* Brief:
Identify every line in the material below that contains the word "screenshot", and copy each such line in full.

* Source data:
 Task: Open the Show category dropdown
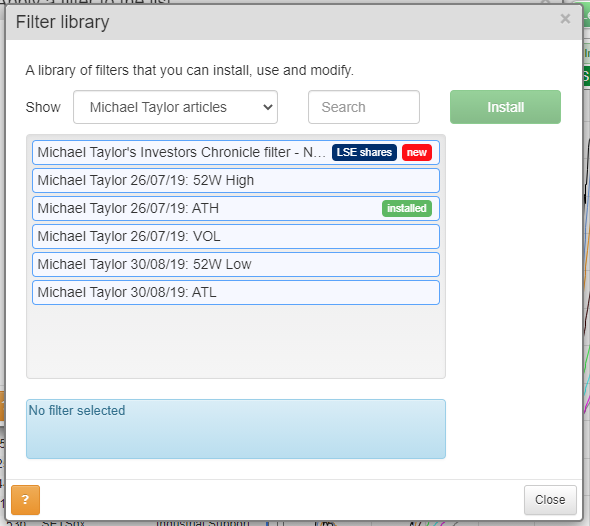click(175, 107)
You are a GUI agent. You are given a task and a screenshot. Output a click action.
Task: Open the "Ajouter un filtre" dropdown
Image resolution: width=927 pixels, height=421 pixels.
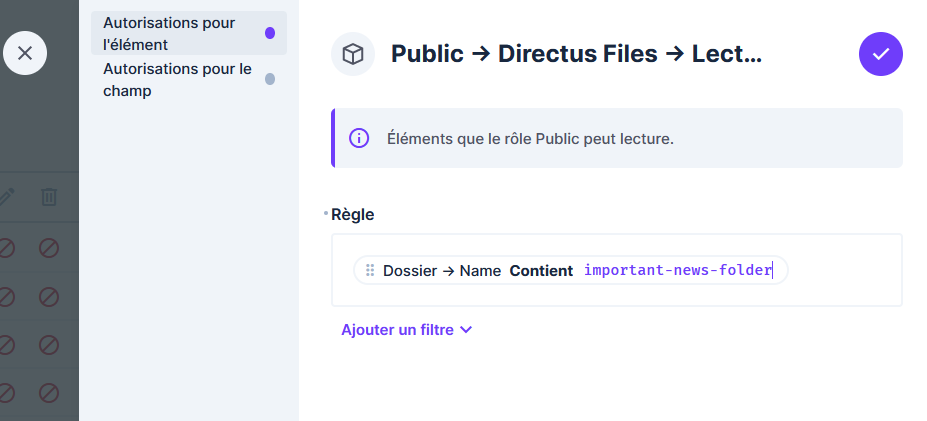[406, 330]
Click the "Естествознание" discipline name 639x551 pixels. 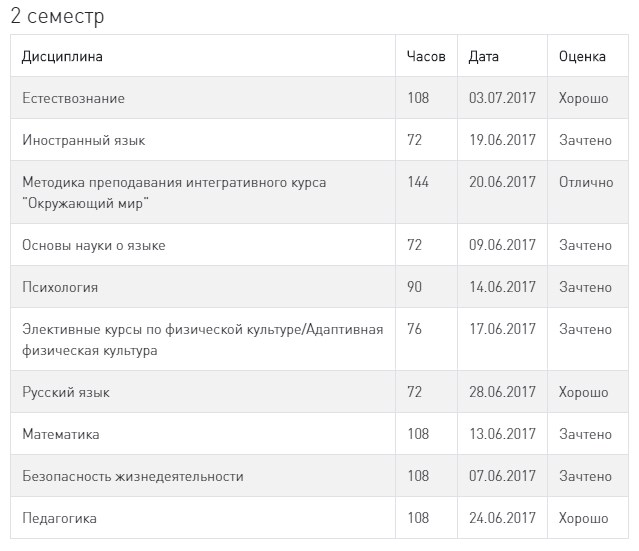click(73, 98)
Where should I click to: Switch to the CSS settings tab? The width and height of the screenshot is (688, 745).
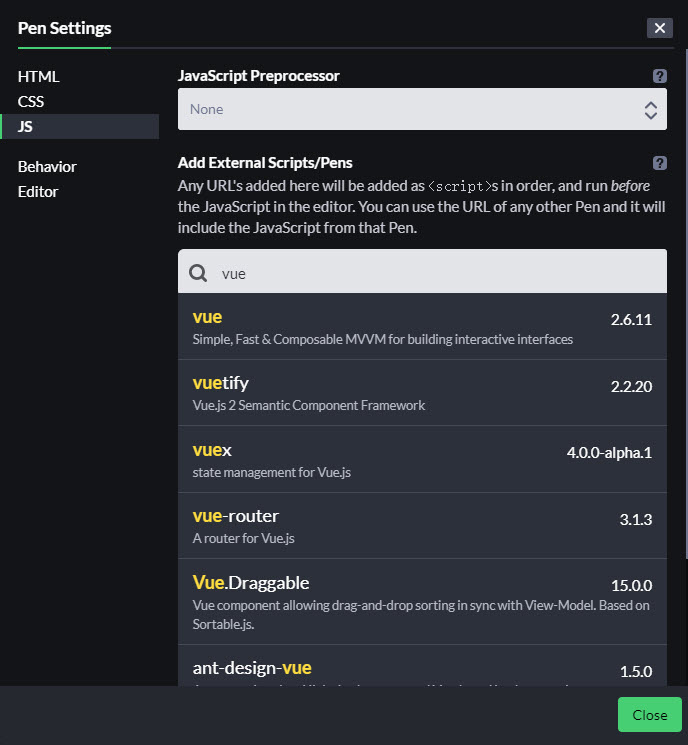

* Complete response:
You are a GUI agent. You are given a task and a screenshot. Output a click action.
Where should I click to: Switch to the CSS settings tab? The width and height of the screenshot is (688, 745).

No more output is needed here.